Of course this makes perfect sense. Amazon is bidding against its own affiliates, who are driving up prices and diluting its click-through rates (thus reducing click-through volume and further increasing its bid prices). In the cases where they are already the top search result, they don't need or want AdWords links from themselves or affiliates distracting the user and costing them money unnecessarily.
Amazon only paid out if the keyword successfully translated into sales. Thus they only paid if it worked - the affiliate ate the cost if the keyword failed.
Q: Was Amazon’s policy on bidding on words such as “amazon,” “endless,” or “kindle” changed?
A: No. Associates are still prohibited from purchasing or registering Amazon’s proprietary terms such as “amazon,” “endless,” and “kindle,” and misspellings of those words) to send traffic to any site. Please refer to the Operating Agreement for more information.
This sounds questionably legal. If I write a book about the Kindle, I can't buy a search ad to advertise it?
I really like Amazon, but not when I read things like this.
You can buy a search ad to advertise it, you just can't be an Amazon Associate. Google has rules against trademarks anyway, which could be used if you really wanted to break their rules.

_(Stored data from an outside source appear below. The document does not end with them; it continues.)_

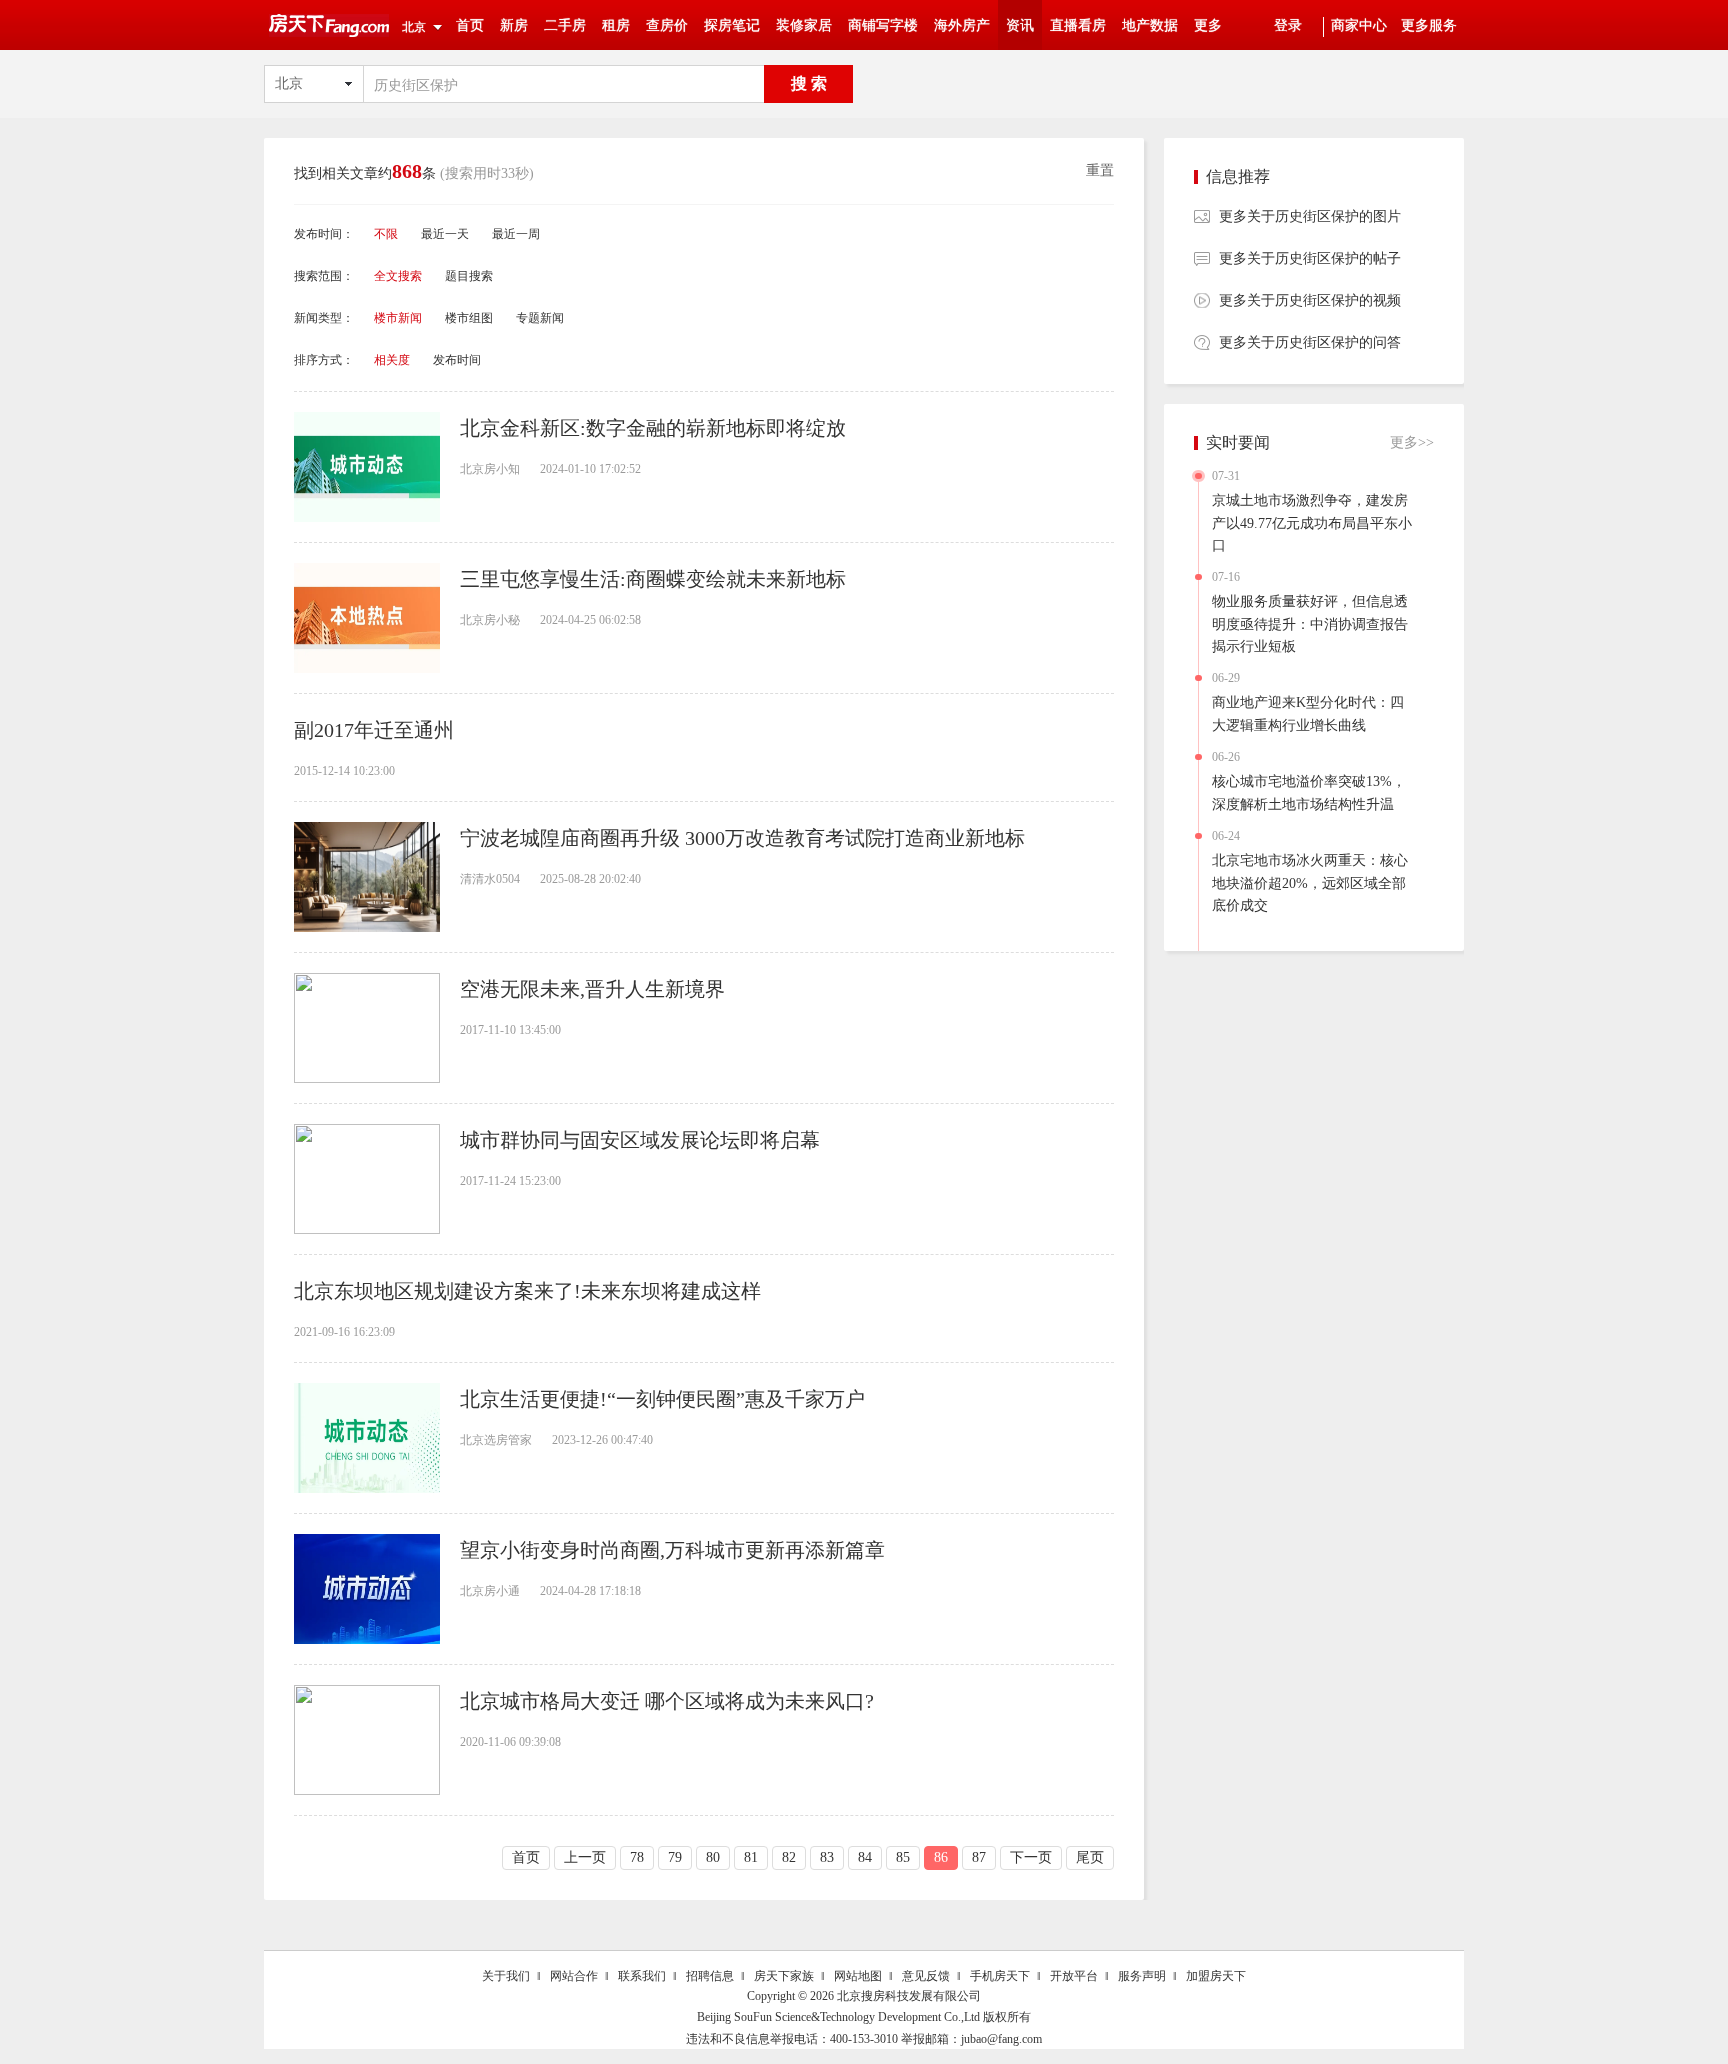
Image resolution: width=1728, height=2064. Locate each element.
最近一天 (445, 234)
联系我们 (642, 1976)
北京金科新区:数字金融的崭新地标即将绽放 (653, 428)
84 (865, 1857)
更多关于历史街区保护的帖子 (1310, 258)
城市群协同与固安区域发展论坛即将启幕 (640, 1140)
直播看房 (1078, 25)
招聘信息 (710, 1976)
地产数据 (1150, 25)
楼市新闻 (398, 318)
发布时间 (457, 360)
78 (637, 1857)
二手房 (565, 25)
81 (751, 1857)
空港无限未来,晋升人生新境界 (592, 989)
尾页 (1090, 1857)
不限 (386, 234)
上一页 (585, 1857)
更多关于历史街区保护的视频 (1310, 300)
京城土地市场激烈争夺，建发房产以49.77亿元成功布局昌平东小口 (1312, 523)
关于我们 (506, 1976)
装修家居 (804, 25)
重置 (1100, 170)
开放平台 (1074, 1976)
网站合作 (574, 1976)
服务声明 (1142, 1976)
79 (675, 1857)
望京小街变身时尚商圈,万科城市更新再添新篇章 (672, 1550)
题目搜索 (469, 276)
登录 (1288, 25)
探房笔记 (732, 25)
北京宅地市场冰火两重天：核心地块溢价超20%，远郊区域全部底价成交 (1310, 883)
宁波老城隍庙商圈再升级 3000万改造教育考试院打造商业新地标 (742, 838)
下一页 (1031, 1857)
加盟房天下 (1216, 1976)
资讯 (1020, 25)
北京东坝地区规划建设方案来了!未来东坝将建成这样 (527, 1291)
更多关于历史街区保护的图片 (1310, 216)
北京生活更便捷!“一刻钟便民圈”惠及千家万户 (662, 1399)
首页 (470, 25)
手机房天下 (1000, 1976)
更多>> (1412, 442)
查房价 (667, 25)
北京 (414, 27)
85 (903, 1857)
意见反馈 (926, 1976)
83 (827, 1857)
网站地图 (858, 1976)
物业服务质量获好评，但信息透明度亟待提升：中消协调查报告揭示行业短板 (1310, 624)
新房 (514, 25)
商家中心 (1359, 25)
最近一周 (516, 234)
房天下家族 (784, 1976)
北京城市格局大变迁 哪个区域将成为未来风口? (667, 1701)
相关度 (392, 360)
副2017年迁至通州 (374, 730)
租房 (616, 25)
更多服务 (1429, 25)
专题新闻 (540, 318)
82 (789, 1857)
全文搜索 (398, 276)
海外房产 (962, 25)
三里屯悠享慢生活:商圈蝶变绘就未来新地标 (653, 579)
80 (713, 1857)
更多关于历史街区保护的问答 (1310, 342)
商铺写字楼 (883, 25)
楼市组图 (469, 318)
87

No, it affects people who play the game of adsense/affiliate arbitrage - that is, people who find keywords in which the average CPC of an adwords ad is less than the average return from the affiliate (which is both very risky, and very profitable to those who succeed).
Amazon is just trying to take them out of the equation, which makes perfect sense because they provide nothing of value to Amazon; they are just middlemen who drive up the cost of Amazon's CPC campaigns and collect commissions from customers that would have ended up with Amazon anyway.
Don't undervalue the benefit that search arbitrage provides. It finds inefficiencies in the paid traffic market (which they exploit for a time until it re-balances), and also serves as a "filter" or refining mechanism of sorts that helps consumers find products they wouldn't ordinarily.
Just because people are clicking an ad that leads them to another page with more ads does not mean there's any dilution going on. These websites are providing a service Google and other can't/won't do.
While I agree that search arbitrage can be good to smooth out imbalances in CPC prices, I also believe that it does Amazon more harm than good to pay people who participate in arbitrage.
In the best case scenario (bidding against an affiliate who is good at arbitrage), Amazon probably breaks even because they get good sales from those affiliates with whom they're competing for keywords.
But in the worst case scenario, Amazon is competing against their affiliates who are bad at arbitrage (people who are losing money) and are blocking Amazon from winning CPC bids without actually effectively converting those clicks to commissions.
And I would bet that there are far more people losing money to arbitrage (amateurs who bought some ebook from a spammer about how to make money on the internet) than people who are profiting.
The net result is that google and yahoo get more money.